In den nächsten zwei Jahren wird noch ein neuer Code für den POS kommen: Der GS1 DataBar, der deutlich mehr Informationen verschlüsseln kann als der klassische EAN13-Strichcode. Conzelmann gibt an dieser Stelle zu bedenken, dass bei den meisten Diskussionen um 2-D-Barcodes auch die Frage im Raum stünde, ob denn zukünftig überhaupt noch ein Linearcode notwendig sei. „Es war ja eigentlich für jeden klar, dass der GS1 DataBar der neue Code für den Handel ist. Und dann kam plötzlich fTrace und der DataMatrix-Code, der mittlerweile immer mehr gedruckt wird. Ich glaube, da ist im Moment viel Irritation und es wäre gut, wenn GS1 bald eine klare Ausrichtung kommunizieren würde.“ Gibt es in Zukunft nur noch einen Code, der sowohl Verbraucher- als auch Prozesscode ist?

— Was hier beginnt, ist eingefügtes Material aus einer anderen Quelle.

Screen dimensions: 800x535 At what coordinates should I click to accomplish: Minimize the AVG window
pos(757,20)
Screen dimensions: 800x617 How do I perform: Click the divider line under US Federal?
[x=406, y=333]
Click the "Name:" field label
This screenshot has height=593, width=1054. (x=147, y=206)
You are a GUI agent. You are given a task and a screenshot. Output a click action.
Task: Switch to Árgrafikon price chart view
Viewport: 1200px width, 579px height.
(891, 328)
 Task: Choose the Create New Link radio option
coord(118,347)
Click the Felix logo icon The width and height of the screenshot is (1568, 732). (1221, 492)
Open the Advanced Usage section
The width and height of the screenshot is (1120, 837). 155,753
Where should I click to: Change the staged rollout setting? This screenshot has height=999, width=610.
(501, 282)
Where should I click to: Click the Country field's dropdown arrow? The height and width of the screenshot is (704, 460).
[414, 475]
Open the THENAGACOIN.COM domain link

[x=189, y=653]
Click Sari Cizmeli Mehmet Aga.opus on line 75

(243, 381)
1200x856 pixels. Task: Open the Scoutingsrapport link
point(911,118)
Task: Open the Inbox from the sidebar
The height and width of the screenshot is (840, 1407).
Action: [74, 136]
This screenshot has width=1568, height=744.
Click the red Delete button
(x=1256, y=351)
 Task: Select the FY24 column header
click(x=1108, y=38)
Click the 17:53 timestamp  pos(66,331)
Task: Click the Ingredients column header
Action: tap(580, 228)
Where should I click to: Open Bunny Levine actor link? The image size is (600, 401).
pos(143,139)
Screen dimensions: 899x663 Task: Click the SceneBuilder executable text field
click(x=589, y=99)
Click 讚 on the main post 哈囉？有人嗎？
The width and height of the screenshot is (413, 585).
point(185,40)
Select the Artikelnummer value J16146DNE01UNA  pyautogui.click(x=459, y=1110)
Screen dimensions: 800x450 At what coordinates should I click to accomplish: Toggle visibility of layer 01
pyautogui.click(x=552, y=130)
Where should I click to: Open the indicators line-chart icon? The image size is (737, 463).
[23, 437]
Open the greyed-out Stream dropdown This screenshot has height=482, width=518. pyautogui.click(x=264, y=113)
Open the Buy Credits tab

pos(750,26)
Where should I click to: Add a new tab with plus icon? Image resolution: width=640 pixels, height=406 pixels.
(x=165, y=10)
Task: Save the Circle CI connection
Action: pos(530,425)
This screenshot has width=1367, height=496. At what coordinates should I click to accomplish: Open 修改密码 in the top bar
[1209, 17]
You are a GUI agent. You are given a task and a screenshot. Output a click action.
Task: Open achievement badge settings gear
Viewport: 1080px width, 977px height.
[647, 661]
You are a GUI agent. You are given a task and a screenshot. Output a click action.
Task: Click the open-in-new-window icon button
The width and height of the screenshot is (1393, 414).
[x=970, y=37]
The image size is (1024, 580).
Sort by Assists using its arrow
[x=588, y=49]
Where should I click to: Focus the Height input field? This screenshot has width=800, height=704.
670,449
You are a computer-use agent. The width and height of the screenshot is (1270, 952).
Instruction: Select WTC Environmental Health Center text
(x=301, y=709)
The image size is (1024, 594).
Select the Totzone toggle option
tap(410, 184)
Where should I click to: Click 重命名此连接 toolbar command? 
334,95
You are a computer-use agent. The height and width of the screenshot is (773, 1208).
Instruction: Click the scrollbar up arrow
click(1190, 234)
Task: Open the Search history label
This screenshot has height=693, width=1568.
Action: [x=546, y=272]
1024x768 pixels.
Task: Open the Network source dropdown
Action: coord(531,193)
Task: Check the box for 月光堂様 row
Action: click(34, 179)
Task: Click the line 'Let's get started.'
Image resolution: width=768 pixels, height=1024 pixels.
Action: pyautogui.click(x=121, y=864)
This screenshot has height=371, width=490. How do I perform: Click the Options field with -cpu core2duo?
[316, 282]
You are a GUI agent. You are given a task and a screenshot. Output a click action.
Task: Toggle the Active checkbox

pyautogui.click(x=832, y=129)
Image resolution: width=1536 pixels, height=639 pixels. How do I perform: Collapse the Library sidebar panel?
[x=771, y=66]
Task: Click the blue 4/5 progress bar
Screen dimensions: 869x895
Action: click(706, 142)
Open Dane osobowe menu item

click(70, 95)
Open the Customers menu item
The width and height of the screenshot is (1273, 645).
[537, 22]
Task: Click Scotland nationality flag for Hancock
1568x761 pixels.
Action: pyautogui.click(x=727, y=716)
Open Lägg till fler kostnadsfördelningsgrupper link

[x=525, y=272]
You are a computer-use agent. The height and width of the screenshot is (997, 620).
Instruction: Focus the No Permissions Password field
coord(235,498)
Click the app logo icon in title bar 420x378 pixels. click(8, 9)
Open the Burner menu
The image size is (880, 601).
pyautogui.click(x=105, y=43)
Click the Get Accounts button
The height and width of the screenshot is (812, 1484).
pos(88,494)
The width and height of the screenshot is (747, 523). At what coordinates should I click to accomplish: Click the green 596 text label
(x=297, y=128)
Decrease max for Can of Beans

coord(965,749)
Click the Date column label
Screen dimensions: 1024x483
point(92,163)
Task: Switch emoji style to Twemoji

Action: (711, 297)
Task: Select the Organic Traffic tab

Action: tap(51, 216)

Diese Fragen zu klären, sei für die Investitionsplanung wichtig, unterstreicht auch Rösener: „Wir müssen heute die Entscheidung treffen, welche Technik wir kaufen, welche Preisauszeichner und welche Scanner. Doch was ist in drei bis fünf Jahren? Wann weiß ich, was ich können muss? Und wann gibt es Standards?“ Sobald sich alle Beteiligten zusammensetzten und gemeinsam Strukturen definierten, ginge es auch einen Schritt weiter, zeigen sich die Experten überzeugt.